A few weeks ago, the white American author Lionel Shriver caused a media stir by defending her right to write from a non-white perspective. She was told that she was guilty of 'cultural appropriation'. Leaving aside the complex rights and wrongs which do exist here on both sides, for me, her rebuttal in the New York Times hit one of the 21st Century's biggest political and societal challenges on the head:
"As a lifelong Democratic voter, I'm dismayed by the radical left's ever-growing list of dos and don'ts -- by its impulse to control, to instil self-censorship as well as to promote real censorship, and to deploy sensitivity as an excuse to be brutally insensitive to any perceived enemy. There are many people who see these frenzies about cultural appropriation, trigger warnings, micro-aggressions and safe spaces as overtly crazy. The shrill tyranny of the left helps to push them toward Donald Trump."
I absolutely agree that we should celebrate the rising voices and confidence of the people in our society who have been marginalised, sometimes victimised and often ignored. But it is true that a large cross-section of people on the left - of every race, religion and social class - have become increasingly narrow-minded and shrill.
This growing intolerance to opinions and viewpoints that do not align with our own is hugely concerning. But what absolutely terrifies me is the thought that we might be at the very beginning of building a society that believes wholeheartedly in censorship; sold to us as a natural and acceptable part of 'identity politics'.
On Tuesday night we saw this phenomenon in action at a Momentum meeting at the Labour Party Conference. Unite the Union's chief of staff Andrew Murray rounded on the UK media. According to people who were there, alongside a diatribe about how ownership of the media should be physically wrested from 'tax exiles and ne'er-do-wells', he said: "As bad as the media is, it is not all powerful. It can be defeated." He could have said: "We do not merely destroy our enemies; we change them." But George Orwell said that in 1984, so it's already taken.
Yes, I know that its proponents will argue that they are just levelling the playing field, that all the media are biased towards the right; all are owned and paid for by corporations and ultra-high-net-worth individuals and that the new generation can't get their voice heard. But you know...that's life. It's not a level playing field and it isn't all fair. And if the media was all state owned or had a hard left-wing perspective, then there would be someone else saying it's not fair and demanding we reset society.
The general media-consuming public want opinions that mirror their own. They like papers to agree with them. And at the moment, like it or not, the press are doing just that. If you don't believe me, look at where Labour and Jeremy Corbyn are in the polls.

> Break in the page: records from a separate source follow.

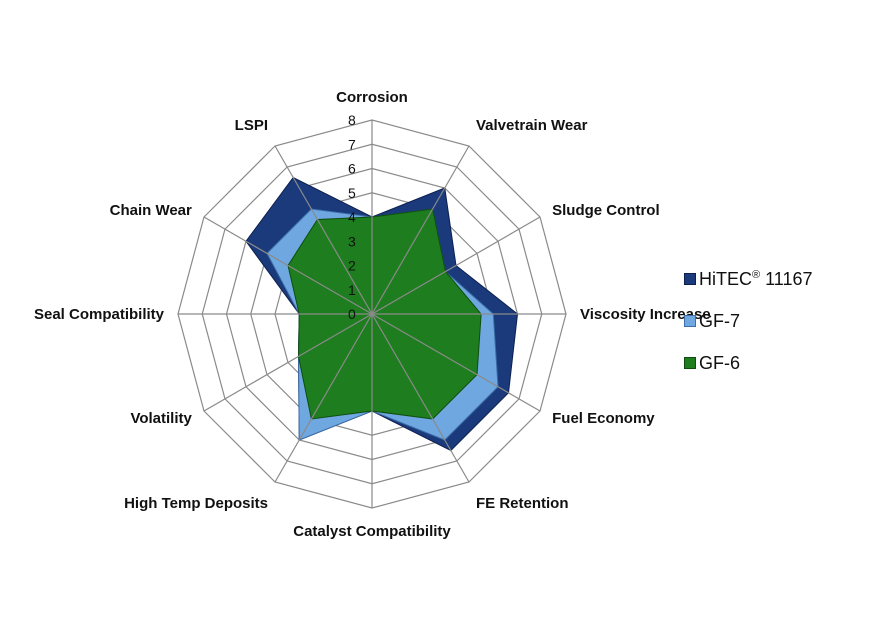  What do you see at coordinates (522, 504) in the screenshot?
I see `axis-label-fe-retention: FE Retention` at bounding box center [522, 504].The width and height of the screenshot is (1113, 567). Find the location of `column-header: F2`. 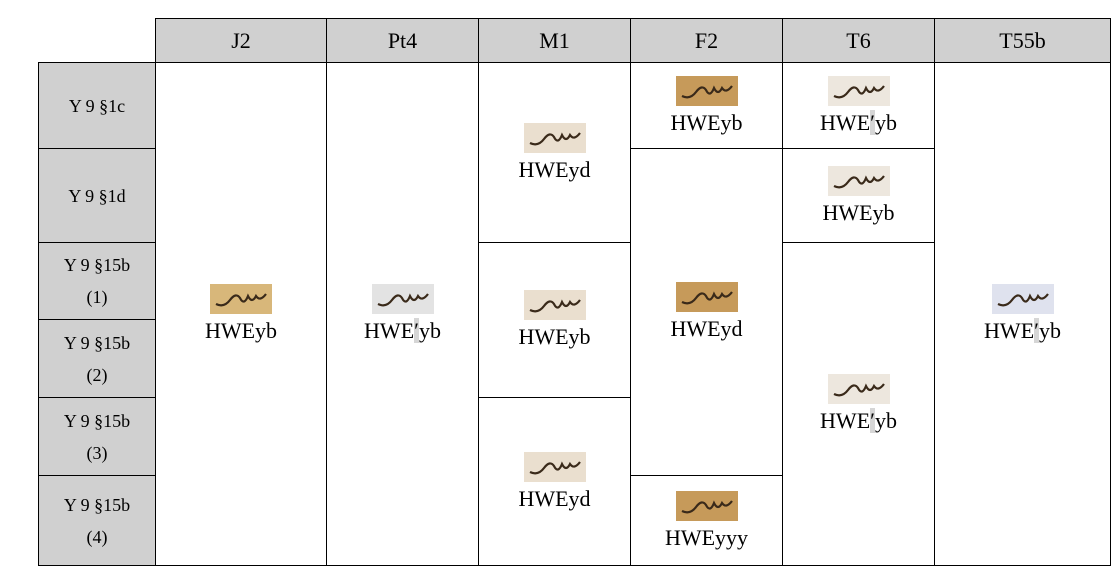

column-header: F2 is located at coordinates (706, 40).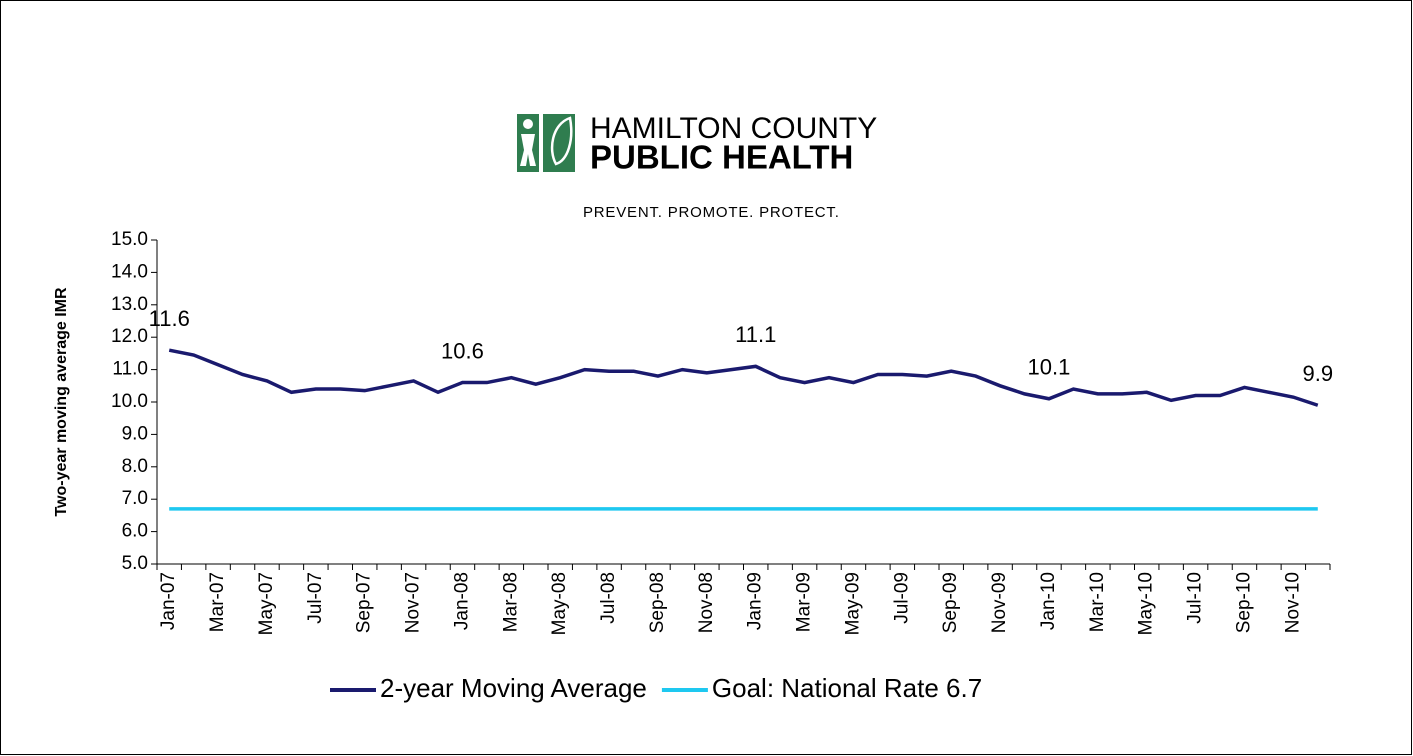  What do you see at coordinates (316, 598) in the screenshot?
I see `x-tick-label: Jul-07` at bounding box center [316, 598].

Identity politics is defined as 'a tendency for people of a particular religion, race, social background, etc., to form exclusive political alliances, moving away from traditional broad-based party politics'. From this definition you can clearly see that identity politics is not the exclusive property of the left wing - far from it; Nigel Farage was the right's identity-politics poster boy. But it's on the left that this phenomenon is now taking hold most obviously in the UK. And it's from the left that we'll see it having the most impact in the future.
Identity politics is driving the outrage bus into new territory - and then straight off a cliff. It's cultural roots can be seen with the 'offended' debate; a place no one goes anymore because 'offense' is a moveable feast. It changes according to the prevailing cultural, educational and societal conditions. Something that most people didn't find offensive in the 1970s is quite clearly outrageously offensive to many more people today. And as with all things, this cultural change is speeding up. Something we found hugely offensive five years ago on Twitter is now just everyday life.
About 18 months ago we reached peak-offended. Being offended had been elevated to a human right and people regularly wrote learned papers, and even whole books, on the subject. We created a whole raft of new terms including Victimhood and Micro-aggression. And many people subconsciously subscribed to the idea that being offended proved you were a person of moral virtue, a person of refined sensitivities and intellect, and therefore must tell everyone how offended you were on Twitter.
Looking back, these were happy days. Today, things are very different. We are at a much darker, more dangerous stage. Insults have become much more aggressive and we are no longer sure whether violence is a threat or a promise. Being offended is no longer the option it once was. Against this backdrop, it's hard to regard identity politics as a force for good; as a welcome raising of voices against the broken status quo. If identity politics really is the future, which I suspect it is, then we all need to find a way of working within it that doesn't threaten to consume us all.